An Escape Story

He’d been staying at a motel for a week to work. He was in his car in the parking lot and it was cold.

The motel room felt big. He emptied his bag and his clothes were spread across the room, but it felt impersonal.

He didn’t want to go in there, and he kept a notebook in the car, so he pulled it out and wrote:

The boat was close in to shore. They would have been able to hear the shouts of the tourists in the waves by the beach, but it was early and the beach was empty. There was a mist settling over the water and they heard the rattle of the broad leaved bushes in the wind.

“Sit straight,” the man said. The boy sat straight.

“Good boy. If we’re out there and you get hold of something, there won’t be any time to sit around. You’ll have to react.”


They sat quietly, looking out. The water was still obscured in the mist but the wind had stopped and there was just the slap, slap, slap of the waves hitting the boat.

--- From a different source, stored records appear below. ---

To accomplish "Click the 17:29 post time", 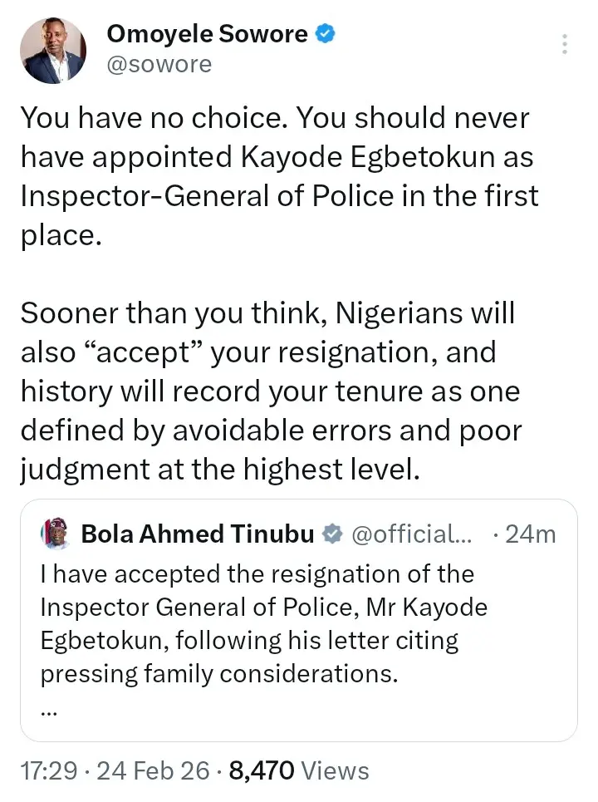I will (x=48, y=770).
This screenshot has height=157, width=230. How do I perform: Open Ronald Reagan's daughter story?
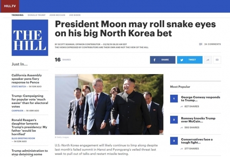pyautogui.click(x=30, y=127)
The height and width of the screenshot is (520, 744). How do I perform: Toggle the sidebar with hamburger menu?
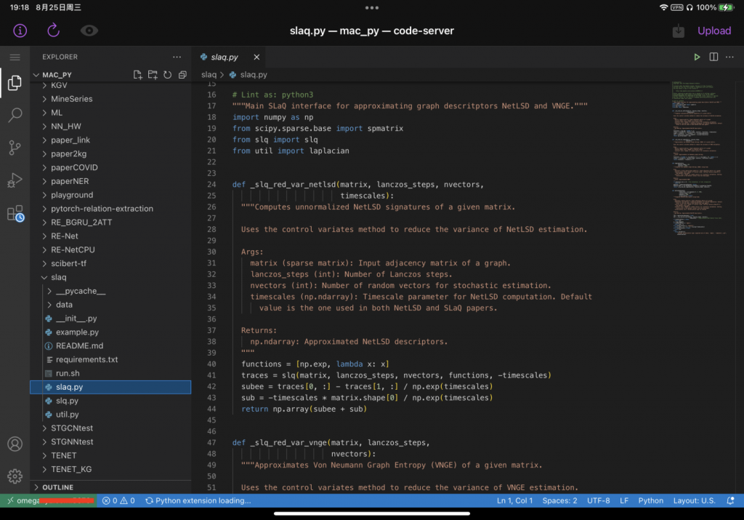click(x=15, y=57)
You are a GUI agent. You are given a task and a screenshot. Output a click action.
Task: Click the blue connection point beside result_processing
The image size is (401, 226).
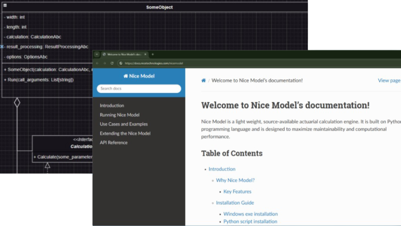(x=2, y=47)

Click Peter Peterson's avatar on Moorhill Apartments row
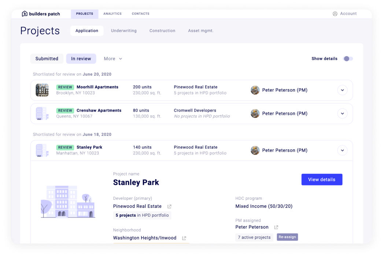[255, 90]
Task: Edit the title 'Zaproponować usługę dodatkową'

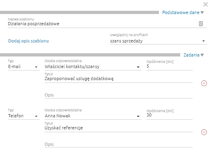Action: pyautogui.click(x=119, y=79)
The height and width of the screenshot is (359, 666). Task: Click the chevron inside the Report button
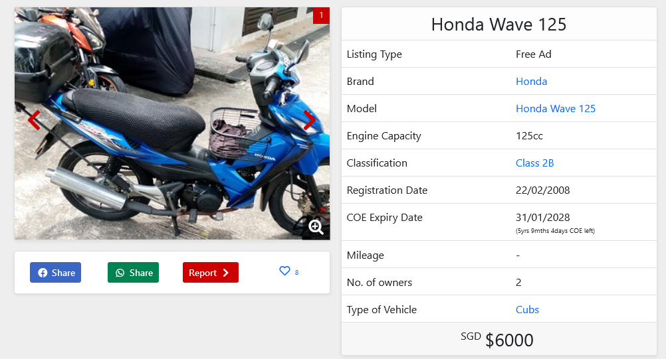click(226, 273)
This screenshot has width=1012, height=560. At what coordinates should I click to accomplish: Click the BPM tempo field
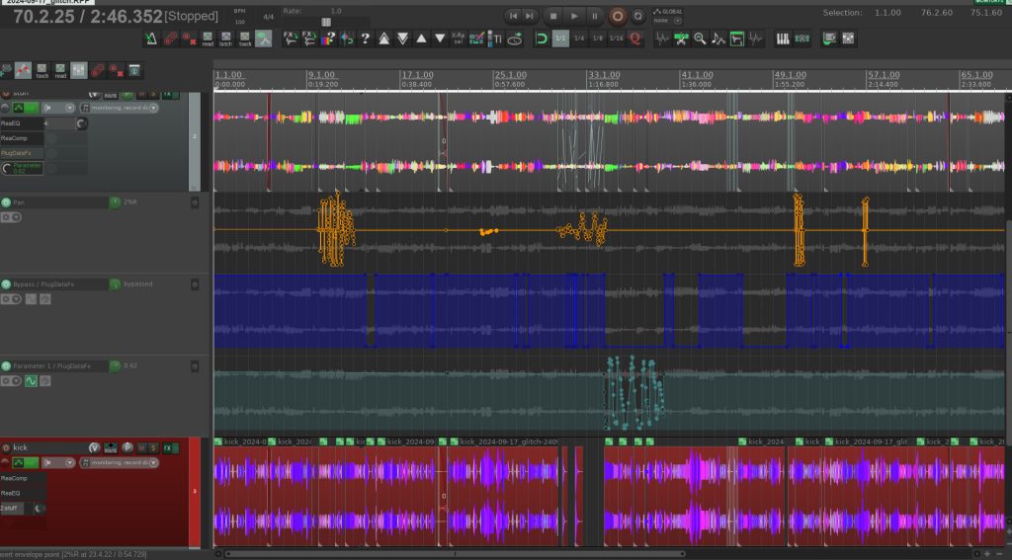pyautogui.click(x=240, y=21)
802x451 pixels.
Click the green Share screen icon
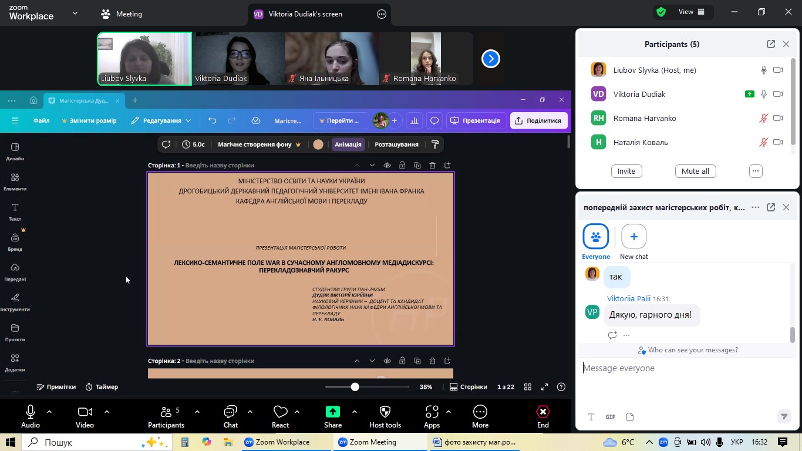point(333,412)
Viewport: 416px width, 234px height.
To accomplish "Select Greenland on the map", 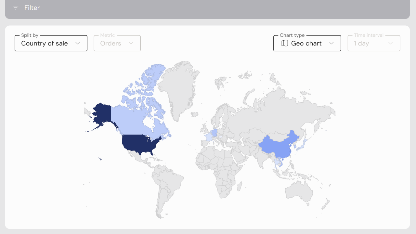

From somewhere on shore, past the road, someone shouted.

The man looked back. He started the motor and headed out to water. The thrum kicked up a wake and broke the quiet. The boy imagined himself diving out of the boat, the ocean swallowing his splash and ripples. Like he was gone. And below would be cool and quiet and still. His limbs would feel light and his body would float without feeling like it was being pulled up. He would stay underneath and swim to shore. The sun would be warm and he would lay until he was ready to get up. Then he would get up. He would walk to the road. He would go north or south or east or west. He would get caught in the rain and the wind and the heat. He would be hot and he would be cold and he would get dirty. He would look like someone people would whisper about as he walked past, but he would know why they did that. He wouldn’t be from anywhere, wouldn’t be going to anywhere. They would lock their doors when he came down their streets, but later they’d throw out unspoiled milk so they could go to the convenience store he had stopped in and talk to the cashier. Occasionally, from nowhere, they’d wonder where he was now.

He could feel the bubbles of the water brush against his cheeks as he dove in. But they were moving fast and the boy stayed in the boat as the engine hummed and the wake grew longer and the land faded.